Data from: Gynaecological cancer follow-up: national survey of current practice in the UK
Leeson, Simon et al. (2013), Data from: Gynaecological cancer follow-up: national survey of current practice in the UK, Dryad, Dataset, https://doi.org/10.5061/dryad.h7234
Objective: To establish a baseline of national practice for follow-up after treatment for gynaecological cancer. Design: Questionnaire survey. Setting: Gynaecological cancer centres and units. Geographical location: UK Participants: Members of the British Gynaecological Cancer Society and the National Forum of Gynaecological Oncology Nurses. Interventions: A questionnaire survey. Outcome measures: To determine schedules of follow-up, who provides it and what routine testing is used for patients who have had previous gynaecological cancer. Results: A total of 117 responses were obtained; 115 (98%) reported hospital scheduled regular follow-up appointments. Two involved General Practitioners. Follow-up was augmented or replaced by telephone follow-up in 29 (25%) and patient initiated appointments in 38 responses (32%).
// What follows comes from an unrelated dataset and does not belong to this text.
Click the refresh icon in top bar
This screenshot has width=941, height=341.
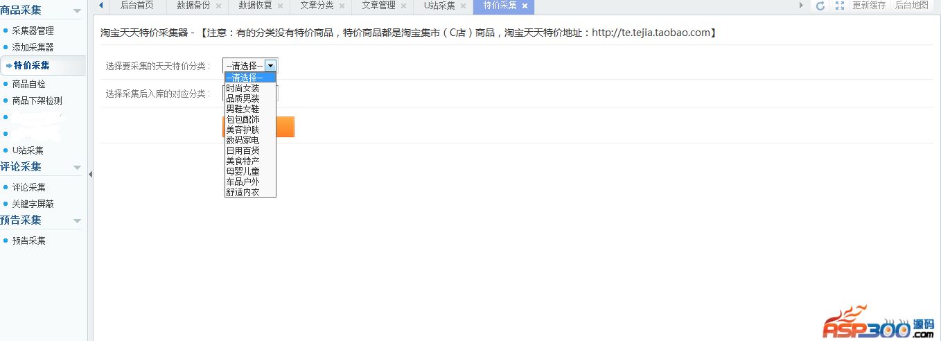tap(820, 6)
A total of 80 (68%) cancer specialists also offered combined follow-up clinics with other specialties. Clinical examinations for hospital based follow-up were mainly performed by doctors (67% for scheduled regular appointments and 63% for patient initiated appointments) while telephone follow-up care was provided in the majority by nurses (76%). Most respondents provided routine tests (76/117 (65%)), from which 66/76 (87%) reported carrying out surveillance tests for ovarian cancer, 35/76 (46%) for cervical cancer, 8/76 (11%) for vulval cancer and 7/76 (9%) for endometrial cancer. Usually patients were discharged after five years (82/117 (70%)), whereas three (3%) were discharged after four years, nine (8%) after three and one (1%) after two years. Conclusions: Practice varied but most used a standard hospital based protocol of appointments for five years and routine tests were performed usually for women with ovarian cancer. A minority utilised nurse-led or telephone follow-up. General Practitioners were rarely involved in routine care. A randomised study comparing various models of follow-up could be considered.